Fear, Anxiety and Showing Up

Fear, Anxiety and Showing Up

Anxiety is something I’ve struggled with since I was a kid. I can vividly remember sitting in my second grade classroom, the day after failing to complete an “important” homework assignment, anxiously awaiting homework collection, rising discomfort in my chest, feeling increasingly short of breath, until I asked to go to the restroom, hoping not being physically present to turn in my homework would magically exempt me from the inevitable ZERO in the grade book.

Common Worries For Me

The stresses and uncertainties of life as a startup CEO often exacerbate the problem. To illustrate, here are a few fears and anxieties I have lost sleep over in the last year:

  • Will this funding round ever close?
  • Why do I keep making the same mistakes?
  • Was that product launch a waste of time and money?
  • Are we spending money too quickly?
  • Are we not spending money quickly enough?
  • When I make this ask, will I get laughed out of the room?
  • Will we get paid for this big contract?
  • What if I get everything I want and I still feel this way?
  • Am I doomed?

Some of these track more closely to reality than others. I can assure you I’ve felt all of them as deeply real and deeply troubling over the past year.

Fear is a Signal

I have a friend who says, “Feelings aren’t facts.”

In response, I have another friend who says, “Maybe not. But, they are signals.”

What do these feelings of fear and anxiety signal to me? For starters, they signal that I too often believe a false reality: that I am the master of my destiny and that my worth and the company’s worth rise and fall with results that I can control.

What Works For Me

One of the few things that I’ve found that helps is to pray for the power and willingness to show up for the next challenge, the stamina to diligently and sacrificially work and then to show up, in my fear and weakness.

I am confident that hard work and being in the right place at the right time are crucial elements for success (however you define success), but that anxiety is a feeble motivator and is ultimately self-centering and counterproductive. I heard someone say that fear is a mile high and a mile wide and paper thin. I have generally found this to be true.

Another thing that helps release me from fear and anxiety is talking about it with friends.

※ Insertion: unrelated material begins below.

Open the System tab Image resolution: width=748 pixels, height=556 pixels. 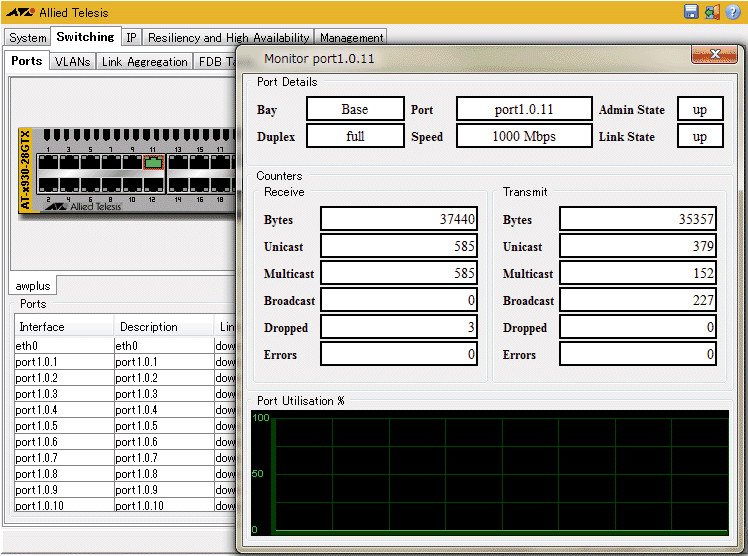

Instances of success that I’ve had personally and professionally always result from some mixture of showing up for a fortuitous (or, more accurately, grace-filled) moment that I couldn’t have predicted and working hard leading up to that moment. These include things like getting into Harvard, starting FaithStreet, meeting my wife and many other personal and professional moments.

Deep down, I guess my fear and anxiety is a result of not believing that God is going to take care of me, of not enjoying the reality of His victory over sin and death.

I hope to write more about this issue in the future.